At the Daffodil School camp, the Lama couple is vague when asked about the land they own. “We have about three pura (12 bigha) of land,” says Padam Bahadur Lama, 60, of No. 1 Chetia Gaon. It makes them a part of the landed gentry here. “We don’t have to buy rice from the market through the year,” he admits.

The economics of it make the land worth fighting for. Killings and cleansing have been rampant in disputed areas belt: just two cleansing — at Sungajan in 1975 and at Merapani in June 1985 — left well over 150 dead. Smaller skirmishes recur just about all the time.

Nagaland seems to have won hands down so far in the dispute. As opposed to its counterpart, the government of Assam, the Nagaland dispensation has been vociferous in its demand that the disputed areas belt belongs to their state. The NSCN (I-M), believed to have turned No. 1 Chetia Gaon desolate and dead, is said to be using the issue to gain ground among its own populace. The NSCM (I-M), in a ceasefire for 17 years, is facing widespread flak from the Naga community for its “tax” collection.

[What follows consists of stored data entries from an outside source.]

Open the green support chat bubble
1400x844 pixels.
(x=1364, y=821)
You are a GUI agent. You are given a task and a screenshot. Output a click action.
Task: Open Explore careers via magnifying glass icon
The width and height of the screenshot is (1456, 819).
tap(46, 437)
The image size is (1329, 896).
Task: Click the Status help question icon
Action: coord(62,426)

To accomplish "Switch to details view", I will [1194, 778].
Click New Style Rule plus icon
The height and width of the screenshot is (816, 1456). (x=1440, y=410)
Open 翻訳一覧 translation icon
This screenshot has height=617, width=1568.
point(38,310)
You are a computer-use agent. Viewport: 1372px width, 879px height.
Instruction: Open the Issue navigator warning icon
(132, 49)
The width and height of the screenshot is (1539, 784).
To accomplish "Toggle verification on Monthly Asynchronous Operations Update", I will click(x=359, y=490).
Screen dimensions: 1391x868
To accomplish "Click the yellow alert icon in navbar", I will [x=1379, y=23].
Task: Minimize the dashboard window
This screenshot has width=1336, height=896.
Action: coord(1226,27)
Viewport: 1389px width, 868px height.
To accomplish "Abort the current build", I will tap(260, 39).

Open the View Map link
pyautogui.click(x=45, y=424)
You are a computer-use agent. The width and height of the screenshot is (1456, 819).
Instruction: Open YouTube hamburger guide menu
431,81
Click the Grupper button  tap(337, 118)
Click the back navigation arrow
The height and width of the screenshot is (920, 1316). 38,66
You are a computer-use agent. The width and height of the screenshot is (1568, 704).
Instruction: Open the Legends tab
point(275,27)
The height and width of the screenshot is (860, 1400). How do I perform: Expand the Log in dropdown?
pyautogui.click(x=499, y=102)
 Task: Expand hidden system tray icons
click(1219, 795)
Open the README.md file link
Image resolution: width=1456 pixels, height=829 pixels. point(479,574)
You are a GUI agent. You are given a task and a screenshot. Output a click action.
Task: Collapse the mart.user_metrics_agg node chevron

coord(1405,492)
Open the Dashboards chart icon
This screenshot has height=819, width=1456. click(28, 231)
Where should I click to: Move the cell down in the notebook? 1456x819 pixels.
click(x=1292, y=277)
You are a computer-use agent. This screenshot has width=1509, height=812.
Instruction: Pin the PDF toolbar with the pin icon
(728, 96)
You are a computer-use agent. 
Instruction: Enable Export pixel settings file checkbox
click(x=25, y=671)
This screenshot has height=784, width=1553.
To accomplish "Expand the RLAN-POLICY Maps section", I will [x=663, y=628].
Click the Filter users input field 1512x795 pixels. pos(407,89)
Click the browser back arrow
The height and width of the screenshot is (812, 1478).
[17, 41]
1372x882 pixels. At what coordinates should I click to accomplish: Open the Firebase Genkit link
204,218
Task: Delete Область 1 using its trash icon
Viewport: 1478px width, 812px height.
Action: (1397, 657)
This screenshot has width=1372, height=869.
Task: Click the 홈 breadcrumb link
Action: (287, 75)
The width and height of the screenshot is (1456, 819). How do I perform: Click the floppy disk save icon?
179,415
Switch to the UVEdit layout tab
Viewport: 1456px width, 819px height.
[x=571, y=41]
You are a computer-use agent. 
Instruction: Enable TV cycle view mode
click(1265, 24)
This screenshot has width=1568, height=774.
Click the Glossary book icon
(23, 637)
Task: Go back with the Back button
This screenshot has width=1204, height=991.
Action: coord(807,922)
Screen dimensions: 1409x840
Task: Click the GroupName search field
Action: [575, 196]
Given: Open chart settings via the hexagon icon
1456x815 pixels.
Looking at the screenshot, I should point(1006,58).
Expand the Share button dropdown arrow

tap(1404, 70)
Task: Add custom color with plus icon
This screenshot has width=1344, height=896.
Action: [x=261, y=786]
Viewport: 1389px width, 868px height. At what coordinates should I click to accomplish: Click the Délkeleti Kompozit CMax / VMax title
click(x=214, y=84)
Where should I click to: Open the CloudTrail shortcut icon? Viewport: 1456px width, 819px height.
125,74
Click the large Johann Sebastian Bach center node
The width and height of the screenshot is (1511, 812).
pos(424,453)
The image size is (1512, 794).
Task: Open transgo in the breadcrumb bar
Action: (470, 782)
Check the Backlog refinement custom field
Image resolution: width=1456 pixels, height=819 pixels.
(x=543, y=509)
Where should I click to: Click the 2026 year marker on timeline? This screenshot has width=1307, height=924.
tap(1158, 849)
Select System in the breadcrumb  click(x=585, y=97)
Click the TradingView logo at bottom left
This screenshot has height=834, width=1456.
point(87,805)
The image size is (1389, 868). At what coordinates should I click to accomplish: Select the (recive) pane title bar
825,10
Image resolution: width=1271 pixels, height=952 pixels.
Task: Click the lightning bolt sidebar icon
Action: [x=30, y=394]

Assam has chosen to blame the Centre for the lack of a solution. While chief minister Tarun Gogoi today put the onus for restoring normalcy in the area on New Delhi, Atul Bora, AGP president-in-charge keeps it to “we need a mutual solution to this”.

Desperate to get a toehold in Assam, his party had during the last Lok Sabha elections got the then Nagaland chief minister Neiphiu Rio to canvass for the AGP.

The result of the Assam administration’s apathy has been devastating. While Assam police officials deny it, there seems to be absolutely no presence of its forces in the disputed areas belt, as the Nagaland Armed Police seem oblivious to the looting (the police of neither state is meant to be present in the area but while Nagaland police is all over the place, Assam police isn’t). The CRPF that is deployed in the area maintain they are a “neutral force” and can act only when shot at. As the disputed areas belt burned one more time yesterday, Assam’s MLAs chose to discuss a salary bill for legislators — and not perhaps as seriously the toll at No. 1 Chetia Gaon and its vicinity.

In the meantime, the toll climbs to four, and, according to Ankur Bharali, circle officer of Sarupathar revenue circle who is supervising relief work in the area, 10,000 people have been displaced.